Britain’s oldest conservation body, the Open Spaces Society, presents an open letter to the Prime Minister asking her to fight for our path network
When Prime Minister Theresa May returns from her recent hiking holiday in the Alps she’ll no doubt have a big pile of letters to work through. Among them will be a letter from the Open Spaces Society (OSS).
The letter, which has been shared to us at The Great Outdoors, expresses the Society’s delight that the Prime Minister enjoys walking but urges her to look into the state of public paths in England and Wales.
“We were delighted to see the pictures of you and your husband on your walking holiday in Switzerland,” writes Kate Askbrook, General Secretary of the OSS in her open letter. “I know that your walking is not confined to holiday trips to Switzerland but has included Snowdon and no doubt other places where your explorations have not received publicity… however, walkers riders and cyclists on country paths in England and Wales face problems which I feel you should know about.”

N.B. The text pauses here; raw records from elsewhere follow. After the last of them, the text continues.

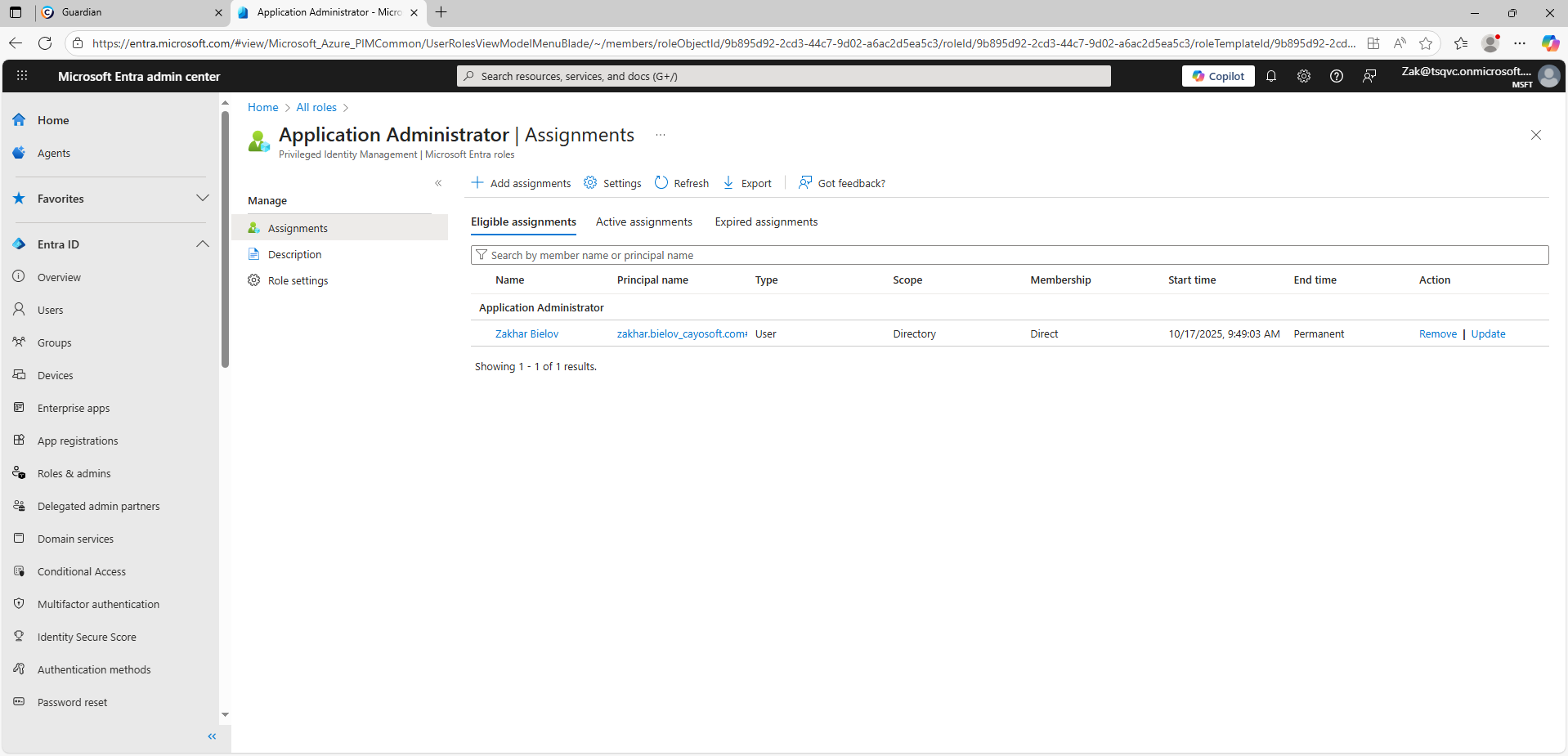Click Remove for Zakhar Bielov assignment

(1437, 334)
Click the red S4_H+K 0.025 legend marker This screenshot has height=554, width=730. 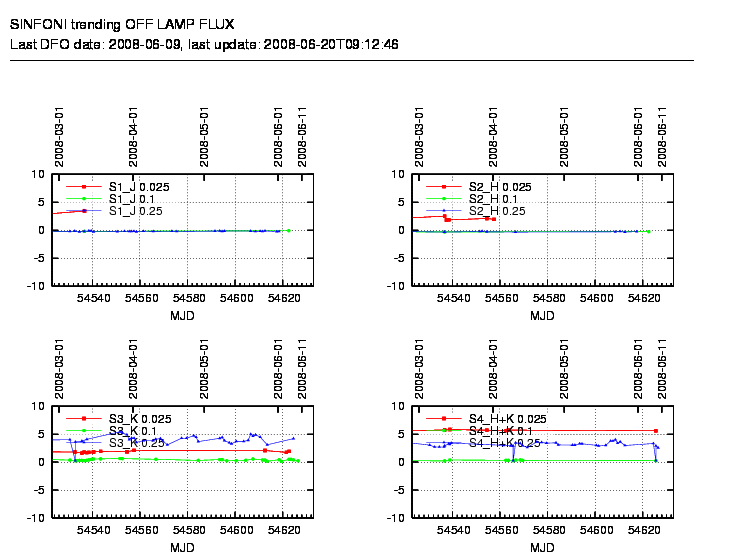(445, 418)
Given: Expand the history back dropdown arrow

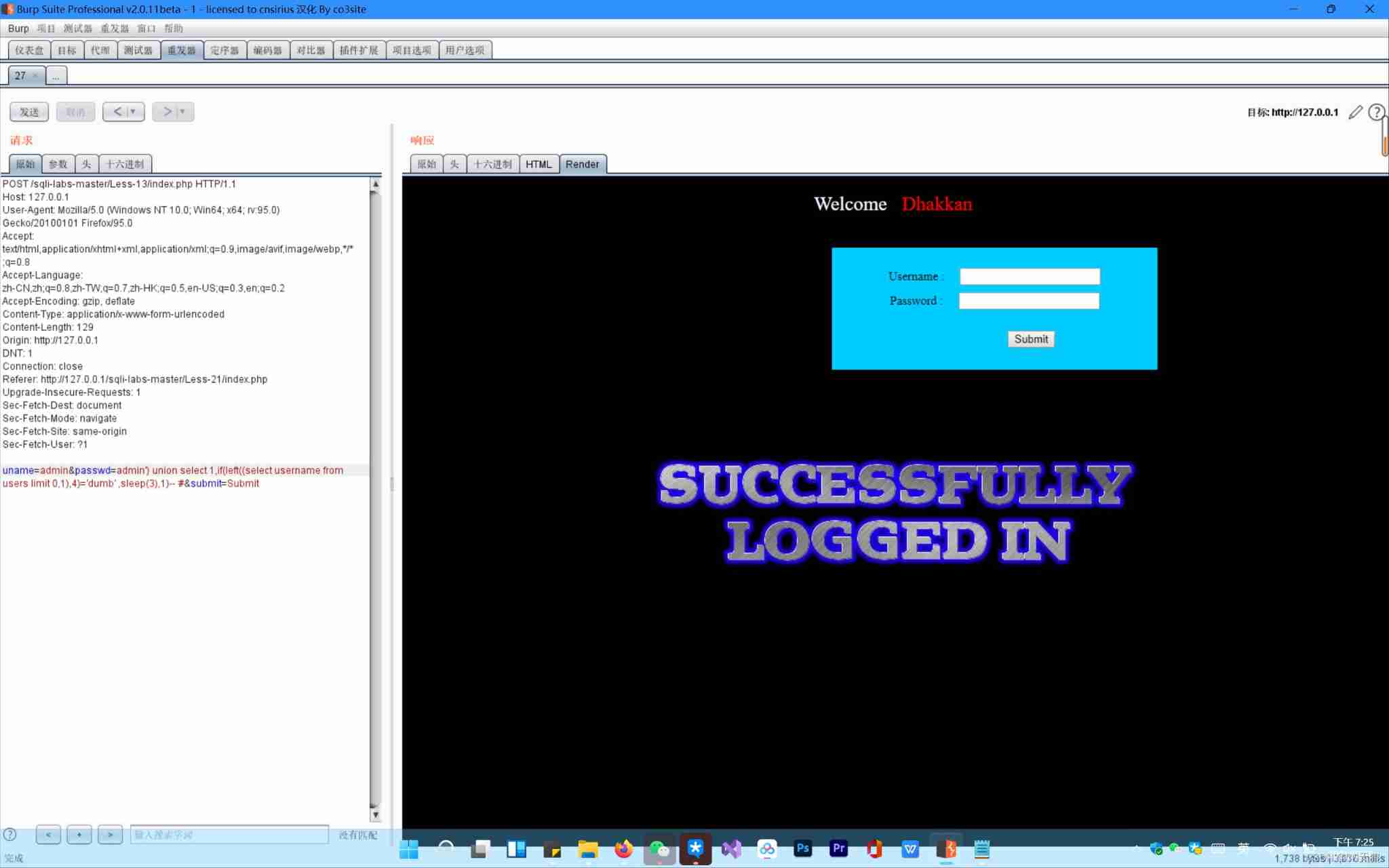Looking at the screenshot, I should coord(133,112).
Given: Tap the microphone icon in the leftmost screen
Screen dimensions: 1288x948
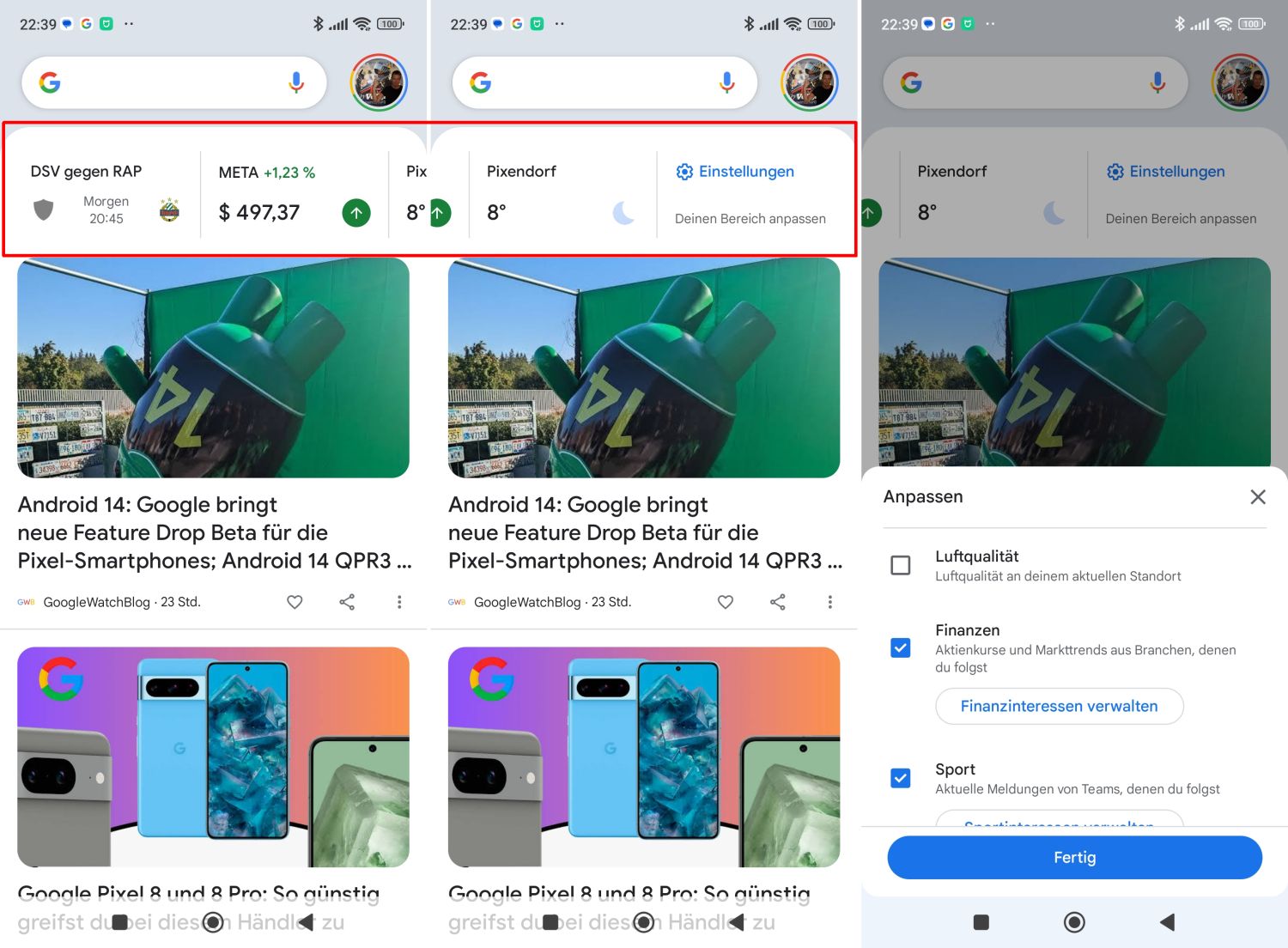Looking at the screenshot, I should point(296,82).
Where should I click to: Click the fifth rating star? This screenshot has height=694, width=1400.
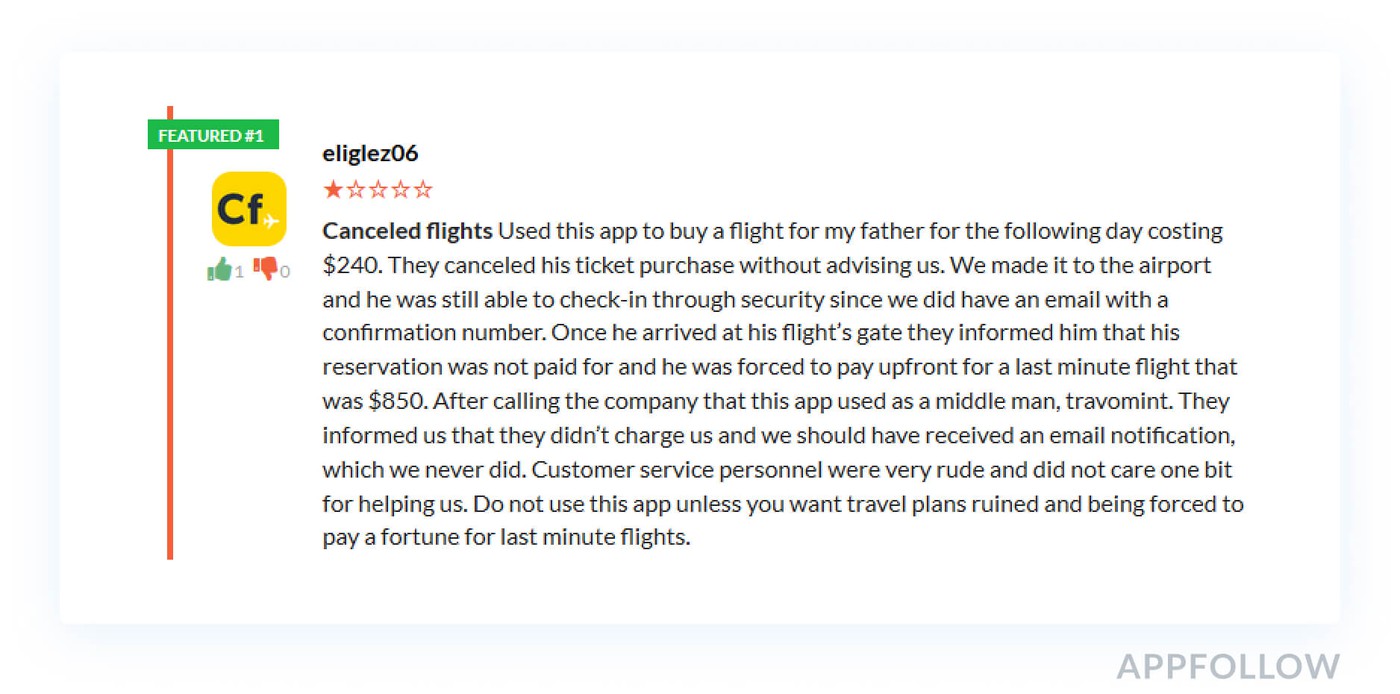click(x=423, y=189)
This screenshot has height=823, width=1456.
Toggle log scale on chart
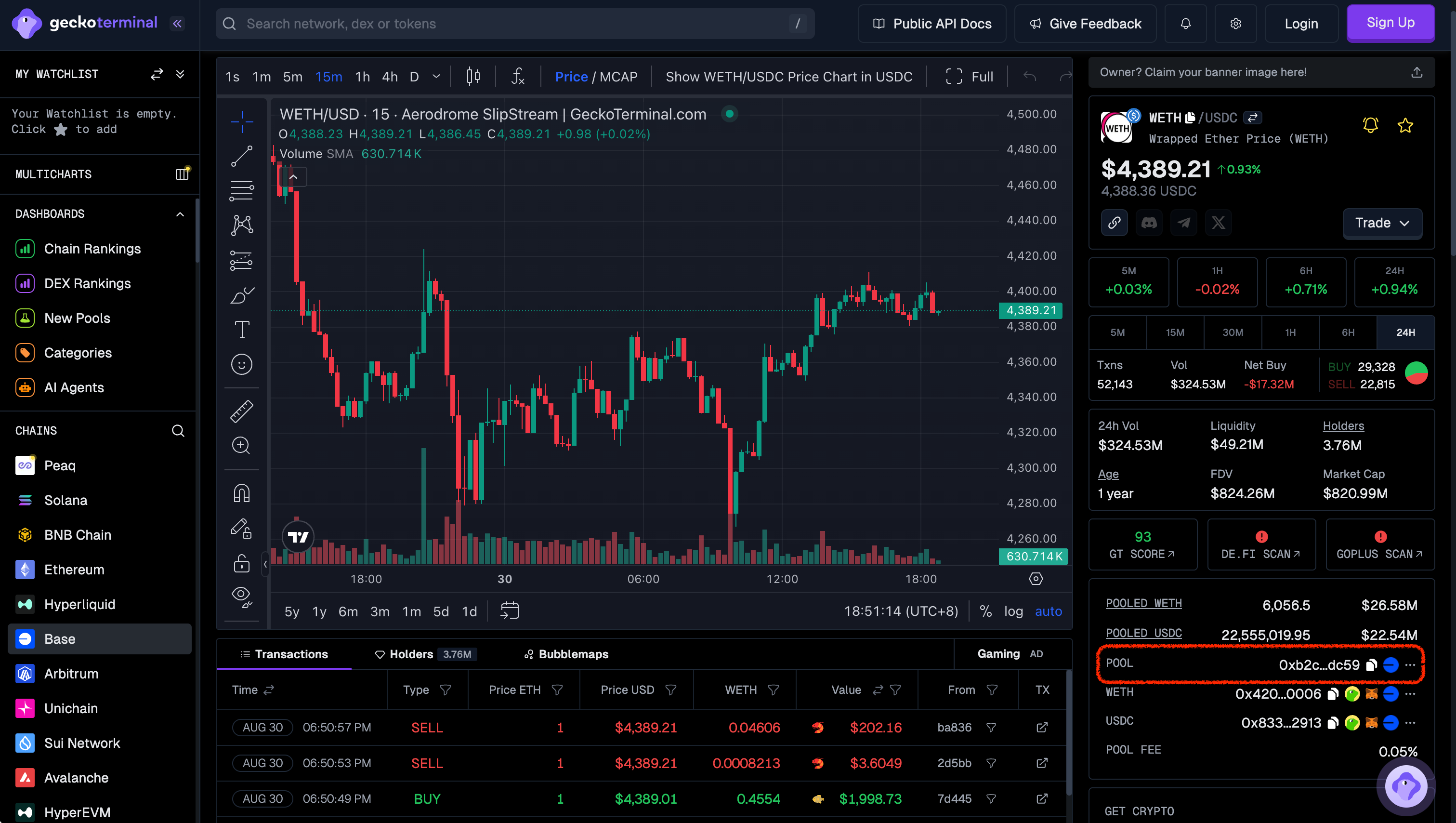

The letter asks for the Prime Minister to address a number of the Society’s concerns, including the decline of funding for the highway authorities who maintain the UK’s paths and recent plans for industrial development within some protected landscapes – making particular reference to the potash mine in the North York Moors and wind turbines in the Lake District.
Ashbrook also highlights her concern over the “limited opportunities for the public to restore wrongly omitted land as common” arguing that legislation currently favours the landowner.
She concludes by inviting the Prime Minister for a walk in her Thames Valley constituency to present of the issues and to “visit access land which the OSS helped to win close to Chequers.”